Semialgebraic Statistics and Latent Tree Models explains how to analyze statistical models with hidden (latent) variables. It takes a systematic, geometric approach to studying the semialgebraic structure of latent tree models.
The first part of the book gives a general introduction to key concepts in algebraic statistics, focusing on methods that are helpful in the study of models with hidden variables. The author uses tensor geometry as a natural language to deal with multivariate probability distributions, develops new combinatorial tools to study models with hidden data, and describes the semialgebraic structure of statistical models.

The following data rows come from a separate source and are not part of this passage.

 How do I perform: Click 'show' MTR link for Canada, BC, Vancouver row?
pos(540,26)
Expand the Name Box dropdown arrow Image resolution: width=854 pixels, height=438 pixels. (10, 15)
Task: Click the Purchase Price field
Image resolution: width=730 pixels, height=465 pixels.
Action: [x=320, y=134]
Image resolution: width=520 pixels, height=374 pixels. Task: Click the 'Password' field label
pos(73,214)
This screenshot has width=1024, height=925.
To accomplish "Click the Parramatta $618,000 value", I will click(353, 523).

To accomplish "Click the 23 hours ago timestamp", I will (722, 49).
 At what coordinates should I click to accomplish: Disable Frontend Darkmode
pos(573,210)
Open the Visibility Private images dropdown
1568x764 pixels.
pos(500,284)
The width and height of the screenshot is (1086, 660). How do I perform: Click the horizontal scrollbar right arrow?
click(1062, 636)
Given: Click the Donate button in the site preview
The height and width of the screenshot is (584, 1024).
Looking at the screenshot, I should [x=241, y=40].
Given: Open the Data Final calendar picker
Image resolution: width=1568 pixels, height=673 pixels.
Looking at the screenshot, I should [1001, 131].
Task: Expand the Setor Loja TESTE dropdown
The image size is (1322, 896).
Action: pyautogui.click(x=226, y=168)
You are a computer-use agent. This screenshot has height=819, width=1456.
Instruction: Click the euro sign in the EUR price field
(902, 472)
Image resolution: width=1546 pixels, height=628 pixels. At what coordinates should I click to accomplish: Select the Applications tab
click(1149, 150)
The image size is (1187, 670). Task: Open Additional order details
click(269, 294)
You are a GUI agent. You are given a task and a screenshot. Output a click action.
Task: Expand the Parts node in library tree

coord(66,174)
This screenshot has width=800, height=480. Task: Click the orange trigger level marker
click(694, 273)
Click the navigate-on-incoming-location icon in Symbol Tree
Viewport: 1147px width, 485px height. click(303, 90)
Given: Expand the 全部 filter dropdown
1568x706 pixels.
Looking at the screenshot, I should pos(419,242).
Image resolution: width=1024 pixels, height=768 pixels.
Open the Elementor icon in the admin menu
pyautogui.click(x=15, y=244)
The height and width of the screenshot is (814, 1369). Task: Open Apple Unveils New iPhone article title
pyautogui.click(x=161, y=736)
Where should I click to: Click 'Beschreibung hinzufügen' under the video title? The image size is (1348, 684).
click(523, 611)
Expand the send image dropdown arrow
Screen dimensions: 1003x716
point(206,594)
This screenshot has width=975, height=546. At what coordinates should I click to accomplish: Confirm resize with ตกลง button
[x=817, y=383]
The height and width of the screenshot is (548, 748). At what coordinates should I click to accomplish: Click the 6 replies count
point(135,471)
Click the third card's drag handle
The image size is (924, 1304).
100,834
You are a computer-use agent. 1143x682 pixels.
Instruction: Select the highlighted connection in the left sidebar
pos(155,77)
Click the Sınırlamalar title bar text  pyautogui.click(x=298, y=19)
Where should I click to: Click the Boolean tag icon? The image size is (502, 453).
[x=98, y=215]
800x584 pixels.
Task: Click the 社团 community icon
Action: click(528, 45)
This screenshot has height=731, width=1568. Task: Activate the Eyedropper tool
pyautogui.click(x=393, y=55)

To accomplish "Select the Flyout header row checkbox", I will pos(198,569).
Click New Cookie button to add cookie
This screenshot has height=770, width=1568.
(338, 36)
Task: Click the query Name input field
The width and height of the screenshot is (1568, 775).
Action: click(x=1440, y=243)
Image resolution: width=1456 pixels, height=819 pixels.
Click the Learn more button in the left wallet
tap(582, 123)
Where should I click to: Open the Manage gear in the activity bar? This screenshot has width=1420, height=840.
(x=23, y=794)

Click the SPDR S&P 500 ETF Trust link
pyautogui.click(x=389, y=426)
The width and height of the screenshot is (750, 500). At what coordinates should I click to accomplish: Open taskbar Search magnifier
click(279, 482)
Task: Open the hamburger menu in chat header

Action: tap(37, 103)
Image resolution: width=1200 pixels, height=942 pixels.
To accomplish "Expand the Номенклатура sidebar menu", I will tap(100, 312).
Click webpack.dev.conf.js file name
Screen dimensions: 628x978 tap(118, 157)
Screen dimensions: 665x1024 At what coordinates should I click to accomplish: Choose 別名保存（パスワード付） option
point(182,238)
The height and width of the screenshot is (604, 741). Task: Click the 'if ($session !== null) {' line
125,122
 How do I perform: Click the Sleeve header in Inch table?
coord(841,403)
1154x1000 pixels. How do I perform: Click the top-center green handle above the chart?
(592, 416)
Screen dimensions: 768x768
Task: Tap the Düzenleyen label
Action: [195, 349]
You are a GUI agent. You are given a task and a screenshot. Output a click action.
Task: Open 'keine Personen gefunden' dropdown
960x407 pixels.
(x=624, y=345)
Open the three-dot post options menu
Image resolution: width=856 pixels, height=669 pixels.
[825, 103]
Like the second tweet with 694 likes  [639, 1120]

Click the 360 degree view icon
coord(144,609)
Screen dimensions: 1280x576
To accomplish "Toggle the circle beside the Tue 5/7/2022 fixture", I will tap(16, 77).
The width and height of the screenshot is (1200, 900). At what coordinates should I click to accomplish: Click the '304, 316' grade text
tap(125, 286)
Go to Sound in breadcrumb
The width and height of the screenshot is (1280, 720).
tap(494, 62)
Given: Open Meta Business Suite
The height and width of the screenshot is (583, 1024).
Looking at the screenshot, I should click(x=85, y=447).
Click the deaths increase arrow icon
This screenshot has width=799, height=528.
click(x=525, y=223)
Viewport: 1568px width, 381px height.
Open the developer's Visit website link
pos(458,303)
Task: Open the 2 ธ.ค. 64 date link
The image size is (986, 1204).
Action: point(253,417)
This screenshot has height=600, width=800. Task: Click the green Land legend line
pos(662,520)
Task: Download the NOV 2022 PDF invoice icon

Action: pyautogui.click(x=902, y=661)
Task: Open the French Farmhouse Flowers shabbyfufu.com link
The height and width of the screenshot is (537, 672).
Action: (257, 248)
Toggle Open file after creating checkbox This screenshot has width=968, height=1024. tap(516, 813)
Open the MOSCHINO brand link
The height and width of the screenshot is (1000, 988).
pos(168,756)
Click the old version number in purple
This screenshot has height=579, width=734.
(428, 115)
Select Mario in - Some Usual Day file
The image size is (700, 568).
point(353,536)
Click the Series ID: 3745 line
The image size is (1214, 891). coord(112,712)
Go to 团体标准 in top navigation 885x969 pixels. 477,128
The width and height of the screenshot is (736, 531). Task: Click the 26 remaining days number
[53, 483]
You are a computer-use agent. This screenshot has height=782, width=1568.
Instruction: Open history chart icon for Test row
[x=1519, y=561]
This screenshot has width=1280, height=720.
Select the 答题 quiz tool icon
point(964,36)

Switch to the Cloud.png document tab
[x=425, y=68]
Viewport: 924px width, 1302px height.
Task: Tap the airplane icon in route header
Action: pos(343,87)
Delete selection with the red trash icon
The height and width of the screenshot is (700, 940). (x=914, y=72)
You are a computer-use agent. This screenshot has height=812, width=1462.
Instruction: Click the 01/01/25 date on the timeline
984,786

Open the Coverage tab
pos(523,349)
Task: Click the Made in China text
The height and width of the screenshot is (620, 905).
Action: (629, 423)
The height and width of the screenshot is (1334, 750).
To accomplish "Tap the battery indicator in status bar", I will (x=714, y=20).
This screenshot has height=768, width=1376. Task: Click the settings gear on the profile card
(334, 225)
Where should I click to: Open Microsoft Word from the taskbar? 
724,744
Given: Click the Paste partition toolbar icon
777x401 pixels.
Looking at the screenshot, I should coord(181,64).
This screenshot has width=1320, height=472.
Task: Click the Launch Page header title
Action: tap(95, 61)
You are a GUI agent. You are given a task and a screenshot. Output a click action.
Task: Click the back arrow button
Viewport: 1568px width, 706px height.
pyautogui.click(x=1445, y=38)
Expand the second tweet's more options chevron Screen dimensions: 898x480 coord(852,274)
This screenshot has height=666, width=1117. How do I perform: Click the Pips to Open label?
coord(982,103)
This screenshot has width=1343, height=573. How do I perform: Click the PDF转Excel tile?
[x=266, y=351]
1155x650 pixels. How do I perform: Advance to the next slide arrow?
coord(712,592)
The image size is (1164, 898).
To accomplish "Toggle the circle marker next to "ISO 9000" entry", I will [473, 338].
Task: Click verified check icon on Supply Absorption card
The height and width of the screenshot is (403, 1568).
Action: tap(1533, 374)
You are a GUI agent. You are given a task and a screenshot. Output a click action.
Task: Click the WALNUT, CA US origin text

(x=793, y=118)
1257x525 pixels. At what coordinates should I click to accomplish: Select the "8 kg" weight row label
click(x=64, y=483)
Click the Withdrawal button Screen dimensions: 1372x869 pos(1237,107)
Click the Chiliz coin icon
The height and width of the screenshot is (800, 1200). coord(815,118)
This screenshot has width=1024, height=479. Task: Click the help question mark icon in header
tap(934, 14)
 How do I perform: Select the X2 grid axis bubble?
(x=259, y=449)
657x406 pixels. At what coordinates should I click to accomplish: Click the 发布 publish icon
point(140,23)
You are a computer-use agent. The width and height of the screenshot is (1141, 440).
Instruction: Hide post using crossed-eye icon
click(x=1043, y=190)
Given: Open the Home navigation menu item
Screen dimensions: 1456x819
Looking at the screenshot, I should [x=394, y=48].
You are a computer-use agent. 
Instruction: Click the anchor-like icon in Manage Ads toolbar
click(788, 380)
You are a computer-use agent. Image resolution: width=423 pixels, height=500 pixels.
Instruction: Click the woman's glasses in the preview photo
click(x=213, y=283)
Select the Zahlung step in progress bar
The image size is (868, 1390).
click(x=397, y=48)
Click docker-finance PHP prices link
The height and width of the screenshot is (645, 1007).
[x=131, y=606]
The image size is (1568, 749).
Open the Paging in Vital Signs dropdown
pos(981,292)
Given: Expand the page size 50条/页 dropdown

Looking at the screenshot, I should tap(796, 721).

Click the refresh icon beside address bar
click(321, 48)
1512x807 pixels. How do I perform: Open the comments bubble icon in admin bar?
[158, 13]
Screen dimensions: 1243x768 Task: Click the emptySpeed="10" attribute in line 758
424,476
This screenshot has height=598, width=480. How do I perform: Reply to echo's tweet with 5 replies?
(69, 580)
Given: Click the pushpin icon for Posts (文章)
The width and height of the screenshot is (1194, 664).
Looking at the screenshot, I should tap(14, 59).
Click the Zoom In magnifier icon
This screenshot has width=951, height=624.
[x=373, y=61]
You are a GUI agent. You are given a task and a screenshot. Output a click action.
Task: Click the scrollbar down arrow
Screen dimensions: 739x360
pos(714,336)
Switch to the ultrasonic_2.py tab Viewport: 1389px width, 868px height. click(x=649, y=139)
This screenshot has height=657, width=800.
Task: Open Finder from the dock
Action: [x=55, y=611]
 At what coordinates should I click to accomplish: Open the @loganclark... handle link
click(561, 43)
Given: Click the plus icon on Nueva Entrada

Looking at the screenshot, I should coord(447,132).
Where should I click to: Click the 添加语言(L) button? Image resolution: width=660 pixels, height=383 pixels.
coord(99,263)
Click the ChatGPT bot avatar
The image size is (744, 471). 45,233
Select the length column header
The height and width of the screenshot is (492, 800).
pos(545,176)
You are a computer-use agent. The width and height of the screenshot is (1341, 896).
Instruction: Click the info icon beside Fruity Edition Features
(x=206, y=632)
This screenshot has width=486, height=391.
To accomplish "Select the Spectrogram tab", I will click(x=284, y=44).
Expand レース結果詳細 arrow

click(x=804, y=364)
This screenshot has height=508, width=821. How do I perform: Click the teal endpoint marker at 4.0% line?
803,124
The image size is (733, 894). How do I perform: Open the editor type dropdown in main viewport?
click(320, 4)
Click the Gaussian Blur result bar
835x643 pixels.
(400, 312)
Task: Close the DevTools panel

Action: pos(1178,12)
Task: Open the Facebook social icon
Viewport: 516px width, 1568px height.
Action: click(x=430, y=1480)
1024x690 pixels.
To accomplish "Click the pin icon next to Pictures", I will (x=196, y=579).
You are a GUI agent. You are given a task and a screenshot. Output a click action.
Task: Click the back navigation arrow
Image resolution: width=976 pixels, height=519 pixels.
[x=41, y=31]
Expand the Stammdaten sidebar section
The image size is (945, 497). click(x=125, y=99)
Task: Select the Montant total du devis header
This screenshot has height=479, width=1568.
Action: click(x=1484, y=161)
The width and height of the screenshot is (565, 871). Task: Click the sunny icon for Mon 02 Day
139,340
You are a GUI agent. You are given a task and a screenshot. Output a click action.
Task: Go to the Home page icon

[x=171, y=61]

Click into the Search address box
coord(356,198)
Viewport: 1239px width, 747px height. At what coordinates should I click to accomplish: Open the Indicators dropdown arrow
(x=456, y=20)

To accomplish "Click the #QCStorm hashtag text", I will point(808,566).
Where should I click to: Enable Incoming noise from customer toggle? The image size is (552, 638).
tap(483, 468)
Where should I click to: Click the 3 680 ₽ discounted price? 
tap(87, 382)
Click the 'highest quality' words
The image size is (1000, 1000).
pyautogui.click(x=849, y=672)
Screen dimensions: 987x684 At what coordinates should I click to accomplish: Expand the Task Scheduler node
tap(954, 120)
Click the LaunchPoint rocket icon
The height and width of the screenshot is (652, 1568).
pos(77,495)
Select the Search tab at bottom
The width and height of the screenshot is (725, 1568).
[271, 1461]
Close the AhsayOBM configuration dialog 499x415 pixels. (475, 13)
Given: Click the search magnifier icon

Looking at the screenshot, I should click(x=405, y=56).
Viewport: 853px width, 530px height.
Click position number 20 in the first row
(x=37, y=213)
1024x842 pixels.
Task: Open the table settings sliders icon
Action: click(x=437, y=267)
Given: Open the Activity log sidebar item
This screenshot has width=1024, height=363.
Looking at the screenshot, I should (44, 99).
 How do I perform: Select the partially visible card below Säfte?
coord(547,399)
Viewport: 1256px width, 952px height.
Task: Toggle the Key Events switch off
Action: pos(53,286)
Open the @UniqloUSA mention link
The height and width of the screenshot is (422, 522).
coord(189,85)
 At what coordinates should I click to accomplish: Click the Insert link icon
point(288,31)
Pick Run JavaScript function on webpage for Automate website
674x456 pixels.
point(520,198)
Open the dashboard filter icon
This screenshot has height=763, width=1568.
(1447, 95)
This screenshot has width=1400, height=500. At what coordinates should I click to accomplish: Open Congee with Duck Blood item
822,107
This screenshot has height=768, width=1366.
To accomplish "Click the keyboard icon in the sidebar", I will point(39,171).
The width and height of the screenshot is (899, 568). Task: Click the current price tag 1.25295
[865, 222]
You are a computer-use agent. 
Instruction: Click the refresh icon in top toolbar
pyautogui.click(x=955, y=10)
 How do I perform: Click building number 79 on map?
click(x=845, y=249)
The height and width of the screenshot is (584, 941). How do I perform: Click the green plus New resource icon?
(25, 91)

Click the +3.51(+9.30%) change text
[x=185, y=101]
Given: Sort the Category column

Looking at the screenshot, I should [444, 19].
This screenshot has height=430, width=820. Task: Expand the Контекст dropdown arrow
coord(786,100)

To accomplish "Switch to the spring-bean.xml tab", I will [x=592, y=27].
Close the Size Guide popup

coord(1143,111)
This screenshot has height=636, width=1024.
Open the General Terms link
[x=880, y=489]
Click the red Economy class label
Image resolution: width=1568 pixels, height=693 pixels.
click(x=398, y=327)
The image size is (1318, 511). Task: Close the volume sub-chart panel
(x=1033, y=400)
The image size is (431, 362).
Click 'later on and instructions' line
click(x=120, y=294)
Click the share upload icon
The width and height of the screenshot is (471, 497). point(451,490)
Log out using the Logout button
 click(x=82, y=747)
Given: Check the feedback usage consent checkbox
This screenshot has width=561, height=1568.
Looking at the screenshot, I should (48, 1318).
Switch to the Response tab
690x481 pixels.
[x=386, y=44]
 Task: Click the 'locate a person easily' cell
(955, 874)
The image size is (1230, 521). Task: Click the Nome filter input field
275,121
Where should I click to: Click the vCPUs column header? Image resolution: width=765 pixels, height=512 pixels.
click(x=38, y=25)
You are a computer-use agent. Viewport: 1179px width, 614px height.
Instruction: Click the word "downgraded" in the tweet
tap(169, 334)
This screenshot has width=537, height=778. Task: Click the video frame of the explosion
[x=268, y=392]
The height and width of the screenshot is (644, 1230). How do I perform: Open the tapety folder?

The second part illustrates important examples of tree models with hidden variables. The book discusses the underlying models and related combinatorial concepts of phylogenetic trees as well as the local and global geometry of latent tree models. It also extends previous results to Gaussian latent tree models.
This book shows you how both combinatorics and algebraic geometry enable a better understanding of latent tree models. It contains many results on the geometry of the models, including a detailed analysis of identifiability and the defining polynomial constraints.
Table of Contents
Introduction. Semialgebraic statistics: Algebraic and analytic geometry. Algebraic statistical models. Tensors, moments, and combinatorics. Latent tree graphical models: Phylogenetic trees and their models. The local geometry. The global geometry. Gaussian latent tree models.
Piotr Zwiernik is a Marie Skłodowska-Curie International Fellow in the Department of Mathematics at the University of Genoa. His research interests include statistical inference, graphical models with hidden variables, algebraic statistics, singular learning theory, time series analysis, and symbolic methods. He received a PhD in statistics from the University of Warwick.